A month later, Penn students then faced retroactive charges for trespassing on May 10, which led to a new warrant for their arrest.

It took 26 hours for the Temple students to be released, as they were transferred and processed in CFCF, though the $2,500 needed for bail was paid in the first few hours.

“It’s so blatant,” the Temple student said. “They’re literally just targeting people for protesting at Penn. They’re targeting people who are part of the Penn encampment with disciplinary action, who aren’t Penn students. Not even mentioning what I’m sure Penn students are going through, which is also ridiculous. And they’re chasing us through the legal system because they have the means to do so.”


In the beginning of June, at least two Temple students quietly received a notice from the Office of Student Conduct and Community Standards, referred by the Temple University Police Department, which made specific reference to the events that occurred on May 10. 

The referral alleges disorderly conduct and damage to property, but the Temple student denied committing any violence, creating offensive environments or the destruction of property that the codes suggest.

“There are any number of folks who graduated, who may have received honorary degrees, who have whole courses written about them, where there are tenured professors who have written about and extolled the value of these extraordinary people who, by Temple’s own practices, [they] would seek to punish,” Rabb said. “There needs to be some moral clarity. There needs to be some consistency with how it chooses to engage students who are doing things that on paper may violate the Student Code of Ethics.”

Temple’s Division of Student Affairs did not respond to The Temple News’ request for comment.


Some progressive legislators in the Pennsylvania House have been in contact with Temple Governmental Affairs about the decision to discipline students over these actions, Rabb said.

Every year, Temple seeks approval for annual appropriations from the state legislature — $158.2 million per year for the past five years.

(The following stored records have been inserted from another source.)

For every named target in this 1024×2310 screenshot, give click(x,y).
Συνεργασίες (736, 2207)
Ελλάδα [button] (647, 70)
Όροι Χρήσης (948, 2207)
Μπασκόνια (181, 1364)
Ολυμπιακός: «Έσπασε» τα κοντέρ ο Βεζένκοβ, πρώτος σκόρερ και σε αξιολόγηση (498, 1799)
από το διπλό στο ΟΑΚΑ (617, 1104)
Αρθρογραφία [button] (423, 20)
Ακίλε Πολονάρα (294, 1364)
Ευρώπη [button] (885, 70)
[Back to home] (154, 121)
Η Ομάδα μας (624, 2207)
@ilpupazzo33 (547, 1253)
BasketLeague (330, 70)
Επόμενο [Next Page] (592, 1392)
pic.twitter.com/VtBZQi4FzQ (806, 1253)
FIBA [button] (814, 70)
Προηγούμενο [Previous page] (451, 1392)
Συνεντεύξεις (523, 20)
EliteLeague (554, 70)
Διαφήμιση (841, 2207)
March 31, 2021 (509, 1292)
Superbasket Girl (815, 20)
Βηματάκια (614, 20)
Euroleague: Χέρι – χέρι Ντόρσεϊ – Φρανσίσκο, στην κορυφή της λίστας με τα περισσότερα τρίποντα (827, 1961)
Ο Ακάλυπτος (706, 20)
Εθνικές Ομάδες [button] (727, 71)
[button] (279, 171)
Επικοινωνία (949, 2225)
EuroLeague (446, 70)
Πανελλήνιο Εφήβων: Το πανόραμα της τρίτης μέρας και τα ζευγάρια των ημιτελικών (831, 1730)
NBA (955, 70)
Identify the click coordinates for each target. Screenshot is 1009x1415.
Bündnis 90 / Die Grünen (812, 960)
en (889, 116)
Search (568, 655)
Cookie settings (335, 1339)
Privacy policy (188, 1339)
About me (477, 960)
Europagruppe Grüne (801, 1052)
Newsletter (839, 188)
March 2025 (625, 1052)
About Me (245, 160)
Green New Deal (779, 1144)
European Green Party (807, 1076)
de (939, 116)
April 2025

However, Rabb and other progressives say they would consider voting against the appropriations bill following the disciplining and arrests, he said.

“I think Temple is playing a very dangerous game when it relies on legislators for this massive amount of money every year and does things that are indirect, that are highly misaligned with the priorities and values of the majority in the House of Representatives,” Rabb said.

The House will soon vote on funding for Temple and other public schools in the state. Last year, the state-related university appropriations bill failed multiple times in the state House over the summer before it was passed in November.

“I’d like to know that [Temple is] not cherry picking for political reasons, to get in the good graces of my right wing colleagues, to get enough votes to get money,” Rabb said.

The pro-Palestine students maintain their goal of divestment from Israel, at a time when a recently introduced “Stand with Israel” Act would make it possible to block state funding for universities, including Temple, from doing so.

“Everything that we have been through, whether it’s getting arrested, brutalized, being thrown in jail, facing disciplinary charges, that is nothing compared to what people in Palestine are going through every day,” the Penn student said. “But the fact that this genocide continues and institutions like Penn want to do everything they possibly can to stop people from bringing attention to that and bringing attention to their role in it.”